また、過去の商談履歴をAIが要約し、引き継ぎ時の対応もスムーズに行える。
さらに、蓄積された商談データと企業動向をもとに、AIが顧客ごとの最適な提案方針を提示することまで可能だ。
これにより、経験に依存しがちな提案活動を標準化でき、誰でも効果的な営業が可能になるという。
「ホットプロファイル」は営業現場のデータをさらに活用するため、AIアシスタント機能を強化していく方針だ。
今後はAIの活用範囲をマーケティングやインサイドセールスの領域へも広げ、営業からマーケティングまでの支援を目指す。
ナレッジの共有と標準化が進展、懸念される依存と管理負荷
AIアシスタントの導入により、営業担当者が費やす提案資料の作成時間が短縮されるとともに、属人的な知見の共有が容易になると考えられる。
たとえば、同業他社への提案事例や過去の商談データをAIが自動的に抽出することで、類似性の高いナレッジとして提示できるだろう。
これにより、経験の浅い営業担当者でも説得力のある提案が行えるようになる可能性がある。
ただし、利便性の裏にはいくつかの課題も潜んでいる。
商談データの活用には、プライバシーや情報管理上のリスクがつきまとう。
機密性の高い情報をAIに処理させる以上、セキュリティ体制の強化や情報の透明性確保は不可欠であろう。
また、営業担当者が「AIに任せればよい」と受け身になれば、本来必要な顧客理解力や対話スキルの育成が疎かになる恐れもある。
「ホットプロファイル」が目指すマーケティングやインサイドセールス領域へのAI活用拡張は、営業活動全体の統合管理を進めるうえで有効な一手となるだろう。
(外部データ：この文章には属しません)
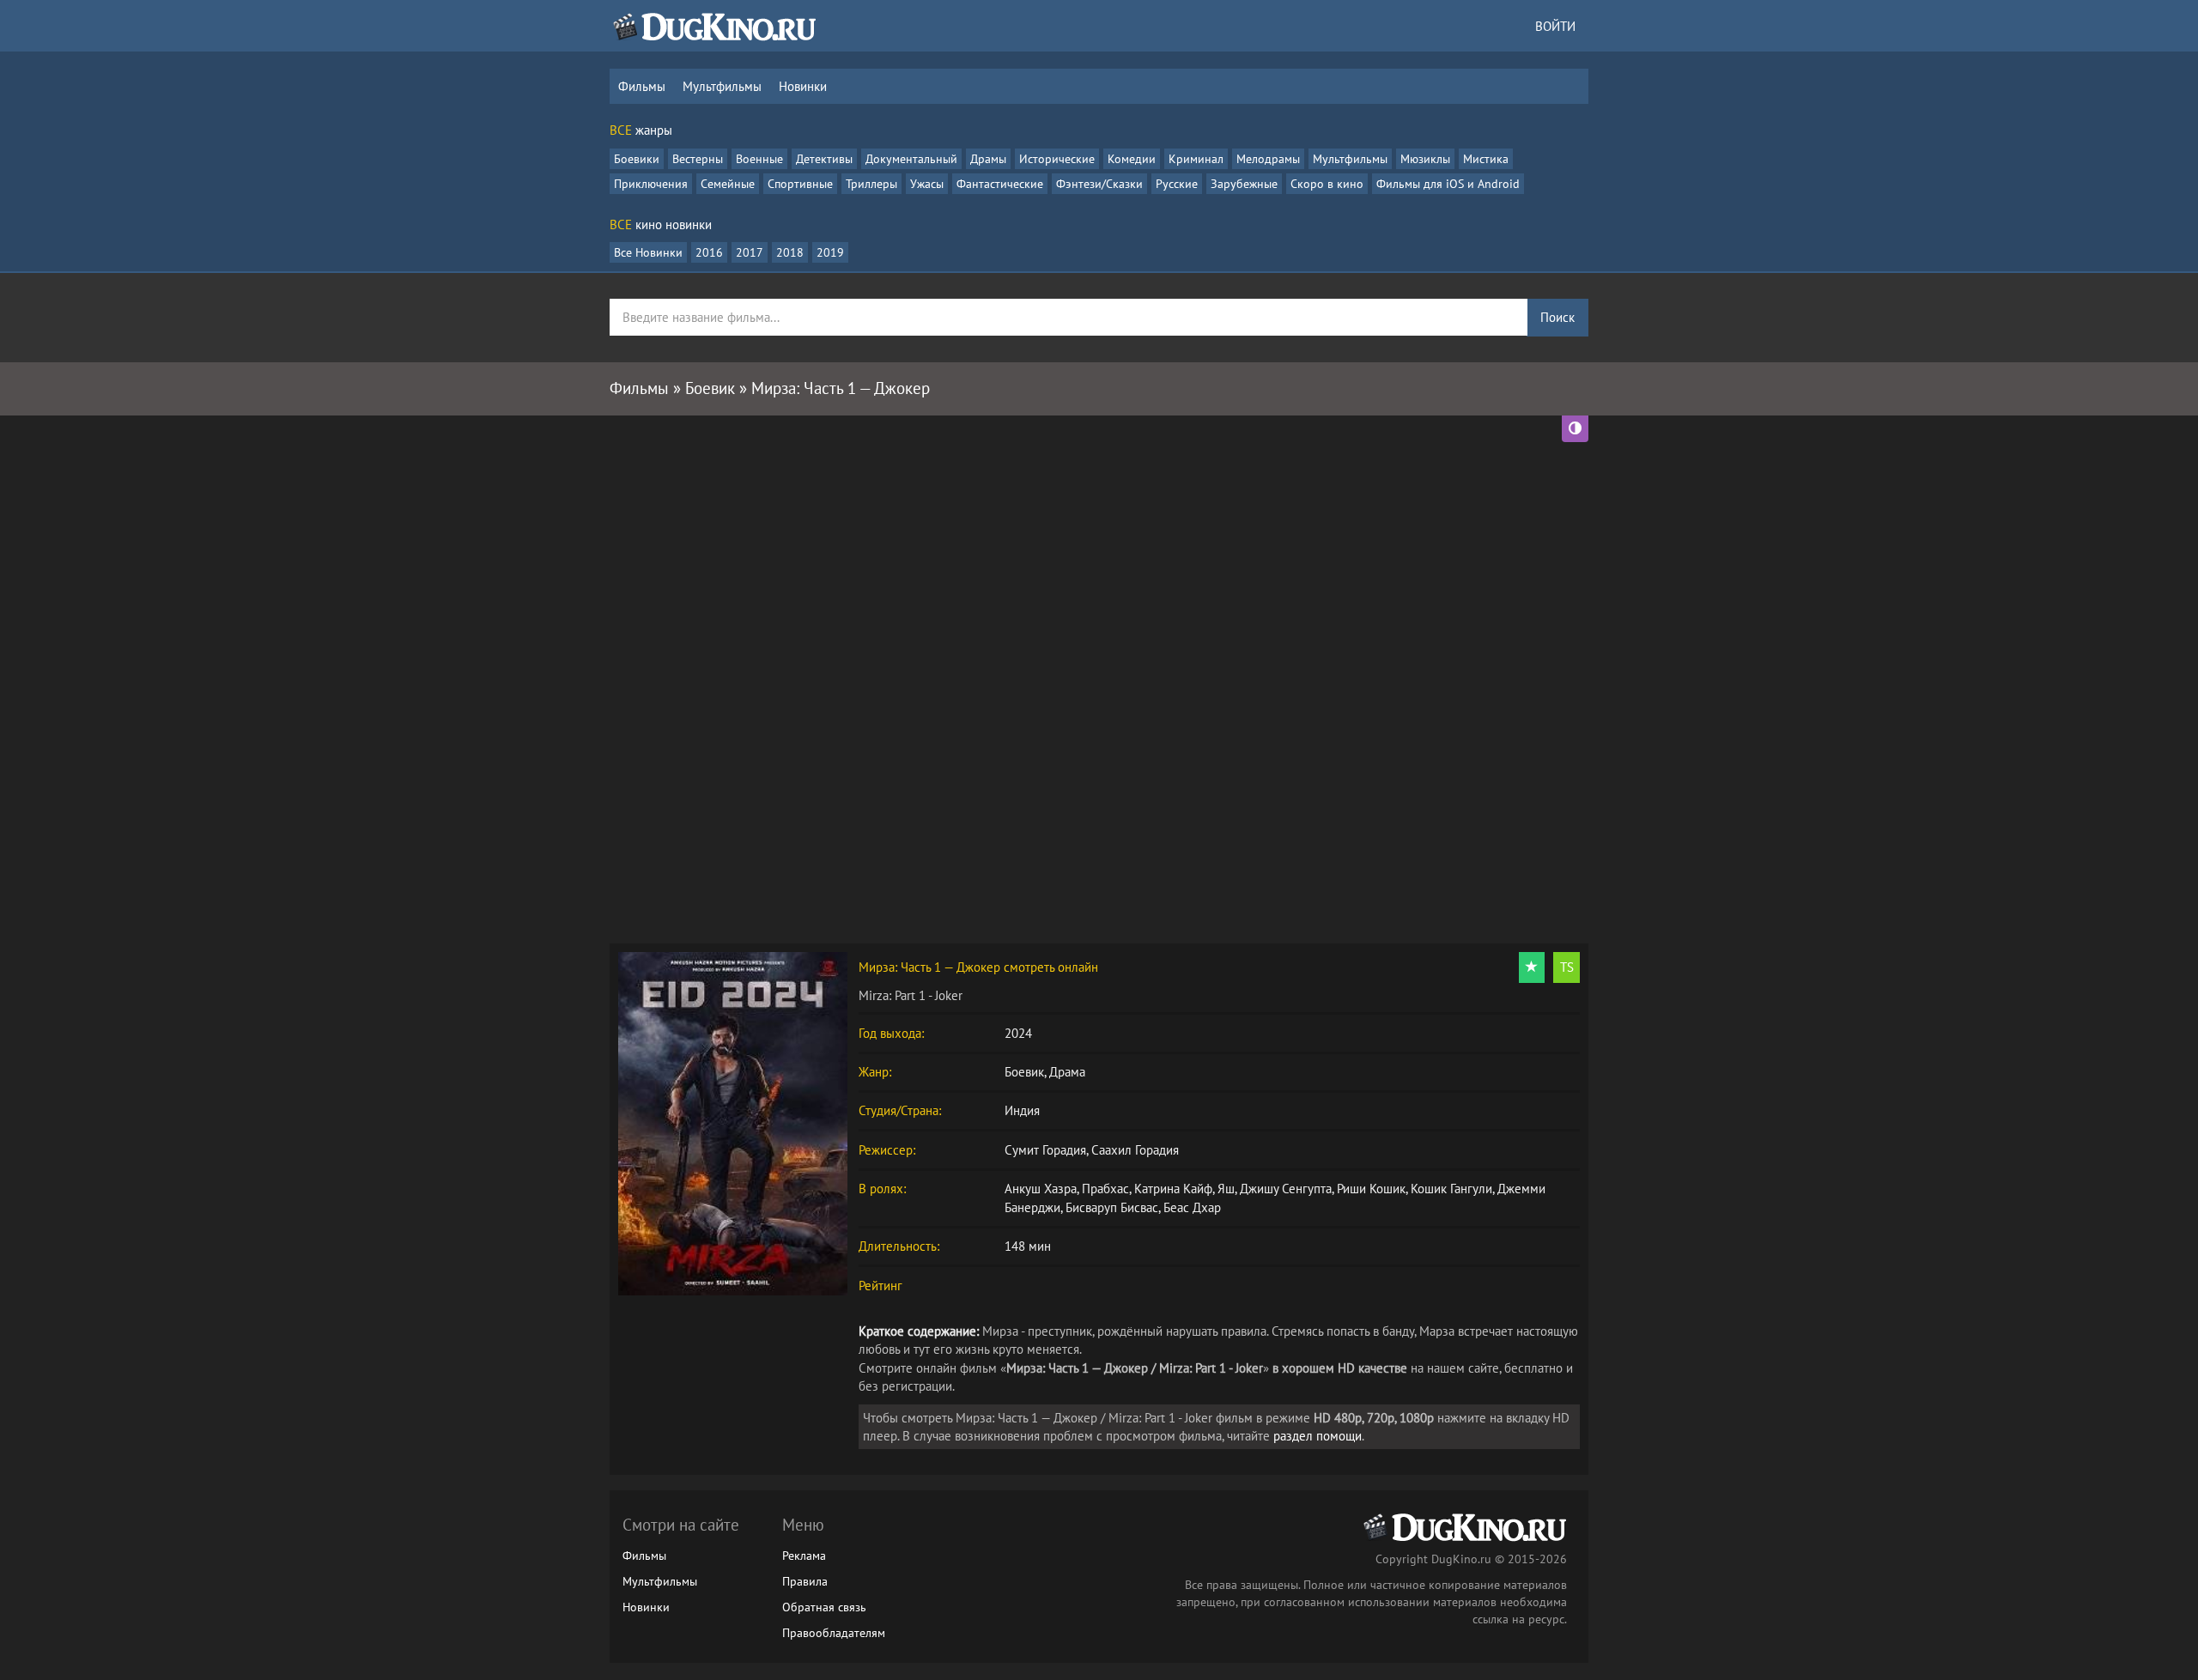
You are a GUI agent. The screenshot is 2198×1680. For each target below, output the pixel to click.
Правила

データドリブンな営業活動を推進する流れは今後も加速すると思われるが、それに比例して、AIリテラシーや情報活用力を備えた人材へのニーズも高まっていくと見られる。
※3C分析:市場・競合・自社の3要素(Customer、Competitor、Company)を分析し、戦略を立てるためのマーケティング手法。